#### [Work to be completed]
Output exactly the lines below, starting with the line that has "This screenshot has width=1000, height=1000." and going on through the line that has "Task: Click weight value 420", both included, and no other lines.

Records contained in a dataset:

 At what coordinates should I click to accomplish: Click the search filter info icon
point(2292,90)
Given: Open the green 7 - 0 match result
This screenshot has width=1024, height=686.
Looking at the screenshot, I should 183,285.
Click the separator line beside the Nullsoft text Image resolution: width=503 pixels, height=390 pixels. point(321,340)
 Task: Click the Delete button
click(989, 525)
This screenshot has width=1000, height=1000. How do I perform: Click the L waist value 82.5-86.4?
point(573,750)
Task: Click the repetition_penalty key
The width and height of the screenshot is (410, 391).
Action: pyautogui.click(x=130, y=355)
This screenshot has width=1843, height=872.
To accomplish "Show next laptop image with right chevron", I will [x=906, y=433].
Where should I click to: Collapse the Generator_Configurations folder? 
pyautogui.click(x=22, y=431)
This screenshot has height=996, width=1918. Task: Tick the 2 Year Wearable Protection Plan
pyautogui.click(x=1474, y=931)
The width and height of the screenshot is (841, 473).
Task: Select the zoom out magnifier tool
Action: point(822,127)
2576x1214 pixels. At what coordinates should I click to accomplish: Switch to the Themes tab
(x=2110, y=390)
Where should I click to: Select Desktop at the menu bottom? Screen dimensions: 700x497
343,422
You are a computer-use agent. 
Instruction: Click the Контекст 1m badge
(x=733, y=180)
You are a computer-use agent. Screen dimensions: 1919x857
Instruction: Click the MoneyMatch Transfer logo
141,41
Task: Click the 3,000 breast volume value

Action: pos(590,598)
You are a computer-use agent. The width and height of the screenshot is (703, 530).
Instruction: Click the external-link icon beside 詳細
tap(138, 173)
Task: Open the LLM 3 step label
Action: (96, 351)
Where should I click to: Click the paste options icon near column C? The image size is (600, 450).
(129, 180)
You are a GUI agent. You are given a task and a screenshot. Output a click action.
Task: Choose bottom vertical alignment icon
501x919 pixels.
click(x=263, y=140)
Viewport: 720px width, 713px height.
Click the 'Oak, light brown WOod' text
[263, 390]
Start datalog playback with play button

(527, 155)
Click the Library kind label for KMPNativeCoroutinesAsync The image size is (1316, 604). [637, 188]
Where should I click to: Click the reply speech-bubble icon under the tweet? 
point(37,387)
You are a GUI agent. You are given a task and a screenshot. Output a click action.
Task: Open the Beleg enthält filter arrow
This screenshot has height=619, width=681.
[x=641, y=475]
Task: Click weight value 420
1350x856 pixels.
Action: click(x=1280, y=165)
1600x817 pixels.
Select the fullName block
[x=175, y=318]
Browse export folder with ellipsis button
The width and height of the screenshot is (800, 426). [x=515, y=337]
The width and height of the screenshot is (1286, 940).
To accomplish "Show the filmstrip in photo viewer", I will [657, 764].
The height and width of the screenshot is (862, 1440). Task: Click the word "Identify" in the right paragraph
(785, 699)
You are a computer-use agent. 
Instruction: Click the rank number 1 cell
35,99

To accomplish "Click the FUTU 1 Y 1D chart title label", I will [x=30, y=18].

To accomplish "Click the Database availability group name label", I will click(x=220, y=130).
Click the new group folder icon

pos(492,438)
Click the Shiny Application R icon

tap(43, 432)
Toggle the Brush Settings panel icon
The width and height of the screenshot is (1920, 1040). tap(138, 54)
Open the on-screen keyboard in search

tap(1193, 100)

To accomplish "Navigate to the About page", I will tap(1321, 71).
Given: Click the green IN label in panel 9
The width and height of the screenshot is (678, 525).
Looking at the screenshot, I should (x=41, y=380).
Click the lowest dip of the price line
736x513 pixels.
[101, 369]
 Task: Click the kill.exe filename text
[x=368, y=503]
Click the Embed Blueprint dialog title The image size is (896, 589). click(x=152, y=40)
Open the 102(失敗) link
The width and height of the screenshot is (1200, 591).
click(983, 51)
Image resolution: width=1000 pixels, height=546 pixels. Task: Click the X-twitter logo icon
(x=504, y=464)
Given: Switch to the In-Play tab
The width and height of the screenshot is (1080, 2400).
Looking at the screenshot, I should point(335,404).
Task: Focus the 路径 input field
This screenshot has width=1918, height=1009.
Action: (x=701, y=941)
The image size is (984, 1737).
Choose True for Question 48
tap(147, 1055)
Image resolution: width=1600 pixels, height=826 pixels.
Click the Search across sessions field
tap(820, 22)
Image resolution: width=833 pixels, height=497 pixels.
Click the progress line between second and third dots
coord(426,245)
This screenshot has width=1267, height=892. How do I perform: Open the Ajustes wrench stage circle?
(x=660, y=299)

#### [Answer area]
This screenshot has width=1000, height=1000. How do I perform: Click the L waist value 82.5-86.4?
point(573,750)
Task: Click the repetition_penalty key
The width and height of the screenshot is (410, 391).
Action: pyautogui.click(x=130, y=355)
This screenshot has width=1843, height=872.
To accomplish "Show next laptop image with right chevron", I will [x=906, y=433].
Where should I click to: Collapse the Generator_Configurations folder? 
pyautogui.click(x=22, y=431)
This screenshot has height=996, width=1918. Task: Tick the 2 Year Wearable Protection Plan
pyautogui.click(x=1474, y=931)
The width and height of the screenshot is (841, 473).
Task: Select the zoom out magnifier tool
Action: point(822,127)
2576x1214 pixels. At what coordinates should I click to accomplish: Switch to the Themes tab
(x=2110, y=390)
Where should I click to: Select Desktop at the menu bottom? Screen dimensions: 700x497
343,422
You are a computer-use agent. 
Instruction: Click the Контекст 1m badge
(x=733, y=180)
You are a computer-use agent. Screen dimensions: 1919x857
Instruction: Click the MoneyMatch Transfer logo
141,41
Task: Click the 3,000 breast volume value

Action: pos(590,598)
You are a computer-use agent. The width and height of the screenshot is (703, 530).
Instruction: Click the external-link icon beside 詳細
tap(138, 173)
Task: Open the LLM 3 step label
Action: (96, 351)
Where should I click to: Click the paste options icon near column C? The image size is (600, 450).
(129, 180)
You are a GUI agent. You are given a task and a screenshot. Output a click action.
Task: Choose bottom vertical alignment icon
501x919 pixels.
click(x=263, y=140)
Viewport: 720px width, 713px height.
Click the 'Oak, light brown WOod' text
[263, 390]
Start datalog playback with play button

(527, 155)
Click the Library kind label for KMPNativeCoroutinesAsync The image size is (1316, 604). [637, 188]
Where should I click to: Click the reply speech-bubble icon under the tweet? 
point(37,387)
You are a GUI agent. You are given a task and a screenshot. Output a click action.
Task: Open the Beleg enthält filter arrow
This screenshot has height=619, width=681.
[x=641, y=475]
Task: Click weight value 420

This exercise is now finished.